**CHALLENGE:** Print the material below without any changes, from the line containing "Click the circle icon beside Type" through the end of the material.

**INPUT RECORDS:**

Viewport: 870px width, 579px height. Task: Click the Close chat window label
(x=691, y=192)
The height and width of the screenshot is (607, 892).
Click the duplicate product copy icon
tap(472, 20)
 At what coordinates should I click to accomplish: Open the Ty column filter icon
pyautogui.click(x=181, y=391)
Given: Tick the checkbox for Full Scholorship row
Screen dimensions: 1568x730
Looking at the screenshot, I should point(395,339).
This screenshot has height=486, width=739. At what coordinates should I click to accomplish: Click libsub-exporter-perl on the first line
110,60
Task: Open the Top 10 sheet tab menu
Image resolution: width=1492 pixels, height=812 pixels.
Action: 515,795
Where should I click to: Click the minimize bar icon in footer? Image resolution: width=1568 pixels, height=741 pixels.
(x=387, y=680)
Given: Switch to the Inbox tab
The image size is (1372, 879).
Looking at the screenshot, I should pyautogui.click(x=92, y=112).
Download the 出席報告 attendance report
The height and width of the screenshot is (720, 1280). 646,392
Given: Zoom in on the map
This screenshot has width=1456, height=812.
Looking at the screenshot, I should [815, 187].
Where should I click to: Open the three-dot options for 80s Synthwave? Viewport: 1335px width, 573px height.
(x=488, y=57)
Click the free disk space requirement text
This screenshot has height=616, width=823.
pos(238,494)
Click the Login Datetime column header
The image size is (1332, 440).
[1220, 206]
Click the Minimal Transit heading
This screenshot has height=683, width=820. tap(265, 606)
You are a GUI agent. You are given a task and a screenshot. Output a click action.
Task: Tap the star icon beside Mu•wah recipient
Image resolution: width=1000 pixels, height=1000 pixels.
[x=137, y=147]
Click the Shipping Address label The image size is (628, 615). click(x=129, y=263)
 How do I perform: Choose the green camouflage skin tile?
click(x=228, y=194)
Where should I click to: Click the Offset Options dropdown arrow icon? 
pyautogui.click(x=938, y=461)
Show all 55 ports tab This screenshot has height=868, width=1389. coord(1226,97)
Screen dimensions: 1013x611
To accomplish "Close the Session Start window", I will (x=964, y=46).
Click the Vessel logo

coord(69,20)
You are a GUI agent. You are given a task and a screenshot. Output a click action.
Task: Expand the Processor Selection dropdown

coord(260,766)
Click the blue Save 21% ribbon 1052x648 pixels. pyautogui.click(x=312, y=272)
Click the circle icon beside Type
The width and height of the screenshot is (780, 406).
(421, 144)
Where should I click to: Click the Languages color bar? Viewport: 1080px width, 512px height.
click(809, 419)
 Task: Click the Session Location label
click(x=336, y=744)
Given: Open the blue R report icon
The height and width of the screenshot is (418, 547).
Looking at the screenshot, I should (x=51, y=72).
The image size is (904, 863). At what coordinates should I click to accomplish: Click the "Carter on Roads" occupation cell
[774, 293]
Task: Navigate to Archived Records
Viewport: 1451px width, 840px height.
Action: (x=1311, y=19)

**RESPONSE TO THIS TASK:**
Click the circle icon beside Type
The width and height of the screenshot is (780, 406).
(421, 144)
Where should I click to: Click the Languages color bar? Viewport: 1080px width, 512px height.
click(809, 419)
 Task: Click the Session Location label
click(x=336, y=744)
Given: Open the blue R report icon
The height and width of the screenshot is (418, 547).
Looking at the screenshot, I should (x=51, y=72).
The image size is (904, 863). At what coordinates should I click to accomplish: Click the "Carter on Roads" occupation cell
[774, 293]
Task: Navigate to Archived Records
Viewport: 1451px width, 840px height.
Action: (x=1311, y=19)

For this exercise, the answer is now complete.